À l’aube de l’exercice 2002/2003 qui s’apprête à s’ouvrir, Alex Ferguson a de la suite dans les idées. Et, surtout, soif de revanche après avoir laissé choir sa couronne de champion au rival Arsenal la saison dernière. L’Écossais a déjà pointé la principale faiblesse de son effectif : la défense. Après le départ précipité de Stam à l’été 2001 et celui programmé de Denis Irwin, Fergie amorce la refonte de l’arrière-garde avec les arrivées simultanées de John O’Shea et du chevronné Laurent Blanc. Mais Fergie veut injecter encore davantage de sang neuf. Nouvelle promesse de Premier League, Rio Ferdinand débarque en grande pompe pour quarante millions de livres au mercato estival 2002 (record du championnat anglais et défenseur le plus cher de l’histoire à l’époque). Deux noms sont ensuite cochés en priorité : le Rennais Julien Escudé et Nicolás Burdisso, alors à Boca Juniors.

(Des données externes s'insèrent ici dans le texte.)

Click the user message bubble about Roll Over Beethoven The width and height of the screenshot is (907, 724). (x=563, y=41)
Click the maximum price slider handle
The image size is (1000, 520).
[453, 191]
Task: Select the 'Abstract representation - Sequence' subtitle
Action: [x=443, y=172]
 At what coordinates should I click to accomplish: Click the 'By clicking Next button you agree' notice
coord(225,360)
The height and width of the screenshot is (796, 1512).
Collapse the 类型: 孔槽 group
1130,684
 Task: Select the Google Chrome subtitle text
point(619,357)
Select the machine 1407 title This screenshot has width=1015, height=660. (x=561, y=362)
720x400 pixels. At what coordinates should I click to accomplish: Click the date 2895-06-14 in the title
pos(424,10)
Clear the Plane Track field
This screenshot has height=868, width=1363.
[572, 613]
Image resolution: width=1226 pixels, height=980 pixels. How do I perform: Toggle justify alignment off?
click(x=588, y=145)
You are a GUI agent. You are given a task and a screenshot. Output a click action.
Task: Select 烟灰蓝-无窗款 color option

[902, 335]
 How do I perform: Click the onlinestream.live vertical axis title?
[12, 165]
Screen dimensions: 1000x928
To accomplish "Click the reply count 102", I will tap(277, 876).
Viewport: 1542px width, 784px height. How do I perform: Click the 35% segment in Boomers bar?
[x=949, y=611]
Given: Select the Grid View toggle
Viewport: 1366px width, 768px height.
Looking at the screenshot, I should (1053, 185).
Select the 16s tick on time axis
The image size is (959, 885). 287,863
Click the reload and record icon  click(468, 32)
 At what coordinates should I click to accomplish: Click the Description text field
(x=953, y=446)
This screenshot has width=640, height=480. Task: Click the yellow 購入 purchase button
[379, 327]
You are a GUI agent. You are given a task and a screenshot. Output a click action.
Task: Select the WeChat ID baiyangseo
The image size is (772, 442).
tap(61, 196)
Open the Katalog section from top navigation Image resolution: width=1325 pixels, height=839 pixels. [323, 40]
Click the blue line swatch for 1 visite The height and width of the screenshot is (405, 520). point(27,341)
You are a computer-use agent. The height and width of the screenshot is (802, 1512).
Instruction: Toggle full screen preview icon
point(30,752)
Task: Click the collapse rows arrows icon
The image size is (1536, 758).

Le nom du défenseur français (capable d’évoluer en tant qu’arrière central et latéral) n’est pas cité par hasard par le board mancunien. Arrivé au Stade rennais en 1999, le frère cadet de Nicolas progresse chaque année un peu plus, au point de devenir un membre récurrent de l’équipe de France espoirs. Et c’est justement lors du championnat d’Europe, qui se déroule en Suisse en mai 2002 et où les Bleus de Domenech se hissent jusqu’en finale, que le Breton tape dans l’œil de United. « À l’époque, l’agent de Julien, Bruno Satin, était très proche de Ferguson. Il travaillait un peu pour lui en France et il avait facilité l’intérêt de Manchester United pour Julien. Il l’a même un peu poussé » , se remémore Pierre Dréossi, manager général du club rennais à l’époque. Les premiers contacts se nouent dans la foulée de l’Euro et l’intérêt du club anglais se fait de plus en plus pressant début août. Grandement séduit à l’idée de rejoindre Manchester, Escudé ne cache pas sa joie dans la presse : « C’est une chance incroyable pour moi. »
Vie de chien
Bruno Satin, alors agent du défenseur de vingt-trois ans, se souvient d’un dossier traité comme parmi tant d’autres : « Les discussions se déroulaient bien avec David Gill, le chief executive de Manchester United. Il y avait déjà eu deux réunions avec les responsables de Manchester United et le dossier avançait gentiment. » Pierre Dréossi, lui, affirme que les négociations étaient plus ardues que cela, notamment en raison de l’offre insuffisante transmise par les Red Devils. « J’avais rencontré monsieur Ferguson à l’aéroport, à Paris, et on avait mangé ensemble, mais l’offre était loin de ce qu’on pouvait en attendre d’un club comme Manchester, explique-t-il. À l’époque, je n’ai pas senti un intérêt vraiment poussé de la part de Manchester United pour Julien. Si l’offre avait été conséquente… Au départ, ils étaient seulement prêts à mettre deux millions, deux millions et demi d’euros. Même si les transferts n’étaient pas astronomiques dans le passé, on ne pouvait pas donner notre accord sur un tel tarif. » United montera jusqu’à quatre millions d’euros. En vain. Toutes les sphères du club breton, de l’entraîneur Philippe Bergeroo au président Emmanuel Cueff, s’opposent fermement au départ de leur joueur. Ce qui pousse ce dernier à aller au bras de fer en séchant l’entraînement courant août. « Je suis quelqu’un de correct. Je leur ai expliqué que je n’étais pas très bien, que j’avais la tête ailleurs, se justifiait en toute honnêteté le natif de Chartres. Et, d’ailleurs, Philippe Bergeroo nous a dit en début de saison qu’il préférait voir à l’entraînement des mecs à 100%. Ce n’est pas mon cas. Je suis fatigué, je ne pense qu’à ça. Je suis déterminé, je veux aller à Manchester United. Il faut désormais que les trois parties s’entendent. Je suis confiant. »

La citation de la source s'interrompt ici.